Here, the district court determined that when considered in its entirety, the 2007 complaint shows Golubs claimed they were wrongfully and unlawfully deprived of $941,000 in commission, plus interest, and therefore the default judgment did not differ from the relief sought in the complaint. KS argues the default judgment is void under Rule 60(b)(4) because the amount of the judgment was excessive under Rule 54(c), arguing: (1) the $941,000 amount is mentioned in the complaint only in reference to Peterson's failure to pay that amount due under their listing agreement, and Golub does not allege any other party should be liable for this amount; (2) the complaint did not specify an interest rate requested for pre-judgment interest and the 12% rate ordered is higher than the default rate of 5%; and (3) the complaint did not request post-judgment interest, which was awarded by the district court. KS' arguments are unpersuasive.

The complaint gave sufficient notice to the defendants that Golubs sought the $941,000 commission owing on the sale of the Peterson property. Golubs' 2007 complaint states that Golub was not paid " the $941,000 commission under the Listing Agreement." Although Golubs stated that " Peterson did not pay Golub the $941,000 commission," they did not limit their prayer for relief for that amount to payment from Peterson. (Emphasis added).

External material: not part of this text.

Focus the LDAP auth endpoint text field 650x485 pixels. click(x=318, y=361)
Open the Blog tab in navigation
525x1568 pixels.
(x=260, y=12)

Golubs assert that each named defendant was responsible for the loss of that commission. They stated " Defendants were aware of the Listing Agreement between Petersons and Golub" and that " Defendants intentionally interfered with the contractual relationships and expectations of Golub when they acted to frustrate and circumvent the purpose of the Listing Agreement." In addition to the preceding statement, there are several other statements in the complaint showing that Golubs claimed each named defendant to be responsible for the lost commission. Indeed, Golubs' complaint alleges that Polatis represented to Peterson that the Golub listing agreement was illegal, that Peterson would benefit by selling the property to him, that Peterson was aware Polatis would ultimately transfer the property to Geraldine Kirk-Hughes, that Polatis entered into a written agreement with Peterson to purchase the property on March 1, 2005, and took title three days later, and that Polatis transferred title to KHD on March 11, 2005.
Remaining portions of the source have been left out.